### Reading text:
..........

Before the rule that a judicial determination once finally made is conclusive between the parties is applied with all rigor to an administrative determination affecting the right of continuance in public employment, we ought to examine the basis for this judicial policy which courts follow. The main reason for the policy treating adjudications as conclusive on the parties is that every workable system of law must find a way of ending the controversies it adjudicates. It is essential to the work of a judicial establishment that when a judgment is rendered with finality and authority, the parties are no longer able again to litigate the decided question.

The rule has never prevented the court itself from being moved to reopen the case and to re-examine the basis of its judgment for a cause which the court would regard as sufficient. While the judges developed a set of their own limitations on the sufficiency of the grounds which would move them to reopen, the rules related to the circumstances of exercise of power rather than to the power itself.

A rule of law which would always treat as an analogue to the judgment of a court the determination of an administrative officer in the discipline of public employees would have to have a guarded acceptance and be taken with some considerable reservation. The theory of the enlargement of the court rule of finality to take in administrative determinations is that the administrator has acted “ judicially ”, but that analogy in such a case rests very largely upon the fact that he conducts a hearing.

..........

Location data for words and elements
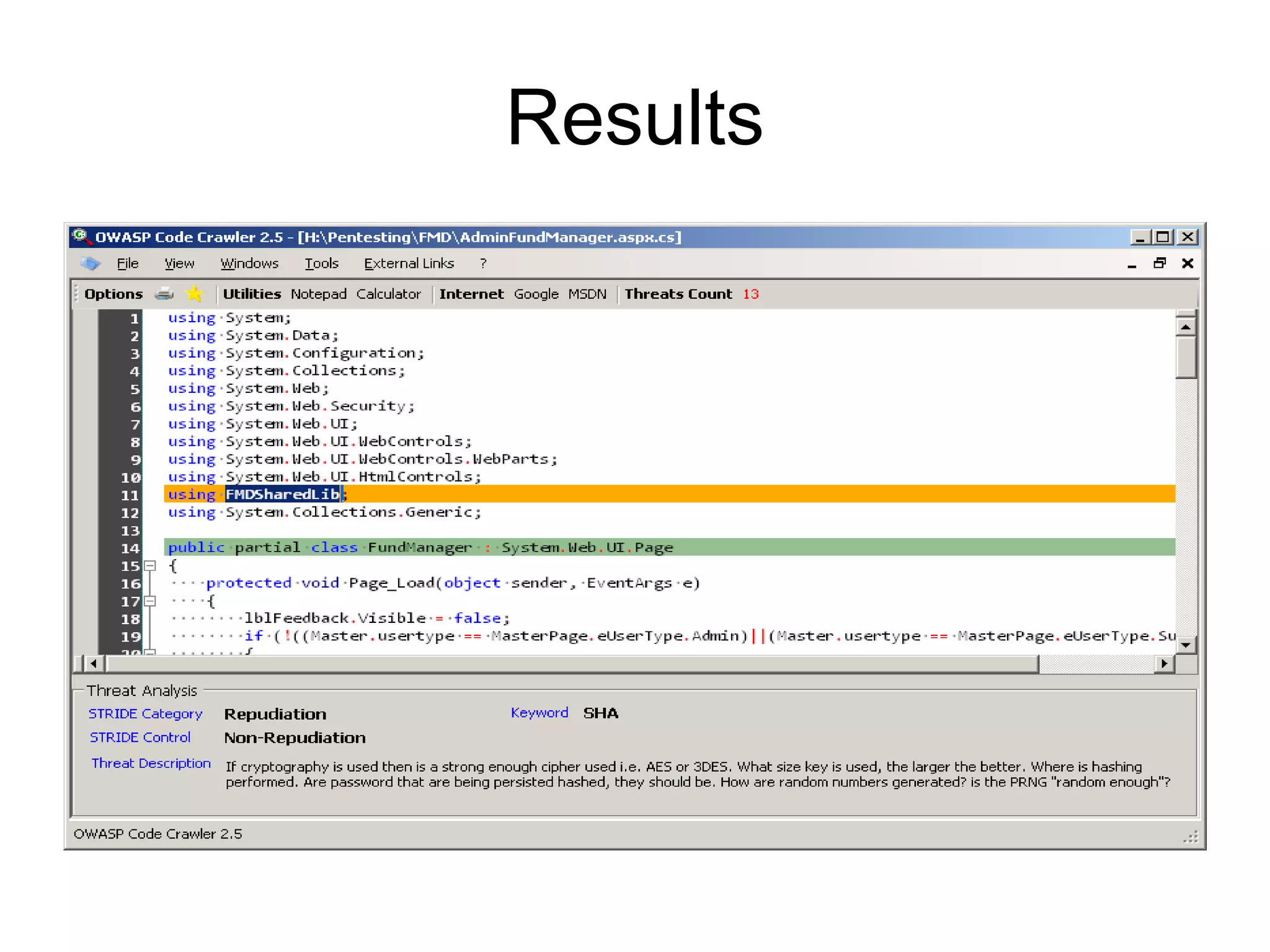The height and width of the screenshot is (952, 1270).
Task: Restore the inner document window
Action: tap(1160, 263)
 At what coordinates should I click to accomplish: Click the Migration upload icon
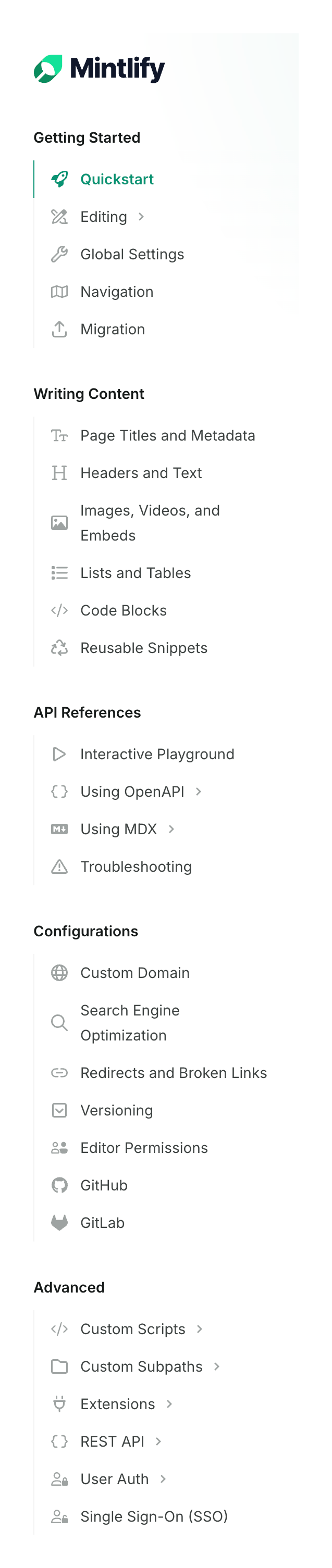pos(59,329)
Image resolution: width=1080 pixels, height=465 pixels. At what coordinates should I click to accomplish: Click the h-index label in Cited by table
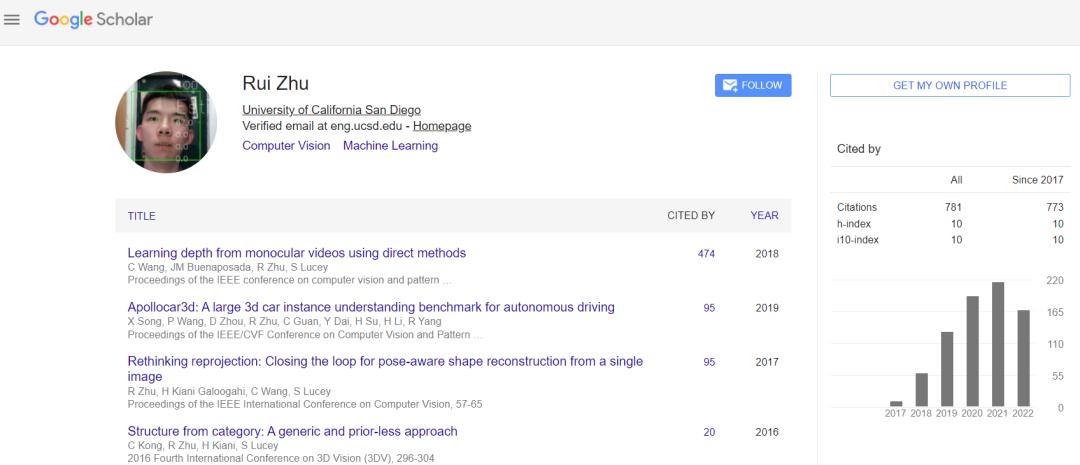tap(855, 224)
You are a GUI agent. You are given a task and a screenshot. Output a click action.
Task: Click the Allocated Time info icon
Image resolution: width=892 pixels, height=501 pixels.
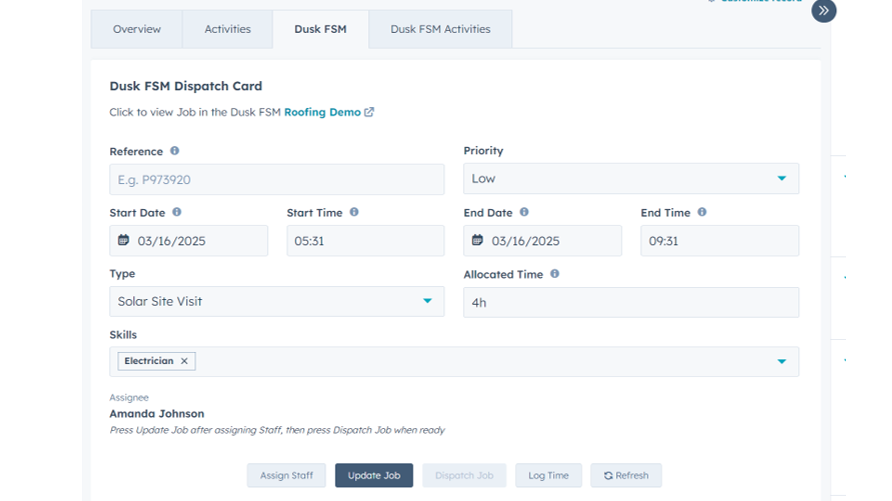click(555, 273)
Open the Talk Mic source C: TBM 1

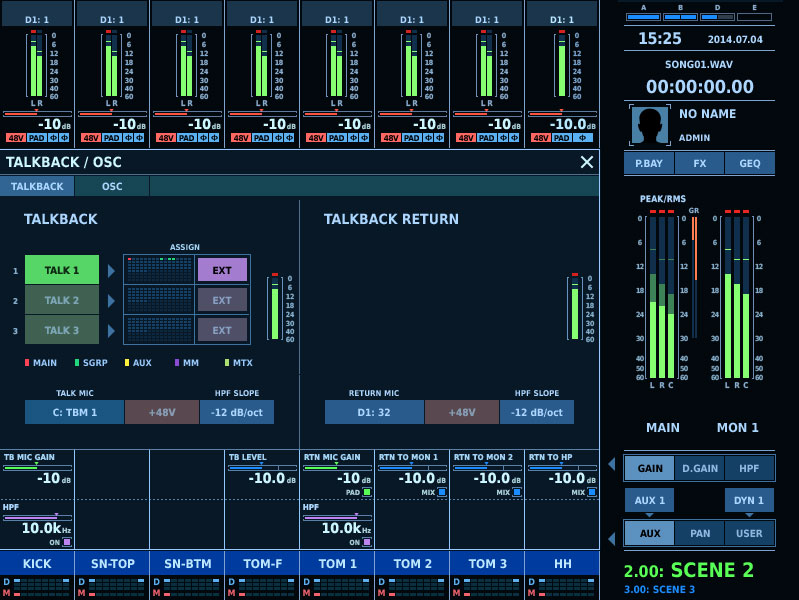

..........

### Exercise tasks:
1. According to the passage on administrative finality, what is the main reason courts treat adjudications as conclusive on the parties?
2. Quote the opening sentence of each paragraph in the passage on administrative finality.
3. Pick up the passage on administrative finality after its last sentence and continue it.

### Per-task answers:
1. Every workable system of law must find a way of ending the controversies it adjudicates.

2.
1. "Before the rule that a judicial determination once finally made is conclusive between the parties is applied with all rigor to an administrative determination affecting the right of continuance in public employment, we ought to examine the basis for this judicial policy which courts follow."
2. "The rule has never prevented the court itself from being moved to reopen the case and to re-examine the basis of its judgment for a cause which the court would regard as sufficient."
3. "A rule of law which would always treat as an analogue to the judgment of a court the determination of an administrative officer in the discipline of public employees would have to have a guarded acceptance and be taken with some considerable reservation."

3.
His determination of what to do about the charges, if he finds them sustained, is essentially an administrative function, for in that phase of his authority he carries out the duty to administer the public agency in the direction of the public service it performs.

If a court for reasons it regards as acceptable can re-examine its own judgments, conclusive though they may be on the parties, an administrator, for reasons which he deems acceptable and which on review a court can see to be reasonable, ought to have a similar privilege. It seems no answer to this that in the course of making his determination the administrator had to sift and evaluate the facts and thus act “ judicially The analogy of the function of the administrator to that of a court ought to be kept within a reasonable area.

There are citable cases which suggest that finality follows an administrator’s determination on the discipline of a public employee, but the vein of authority runs very thin. One of the grounds upon which the court at Special Term in McGillicuddy v. Monaghan denied an injunction restraining the hearing of the new charges in the case now before us was that the question "of res judicata would be available in this proceeding for a direct review, and there was an intimation that the principle of res judicata would be applicable. On appeal to this court (280 App. Div. 144) the availability of this question on review" was readily accepted and the order was affirmed, but there was an express disavowal of any attempt, then to assess the merits, of that question.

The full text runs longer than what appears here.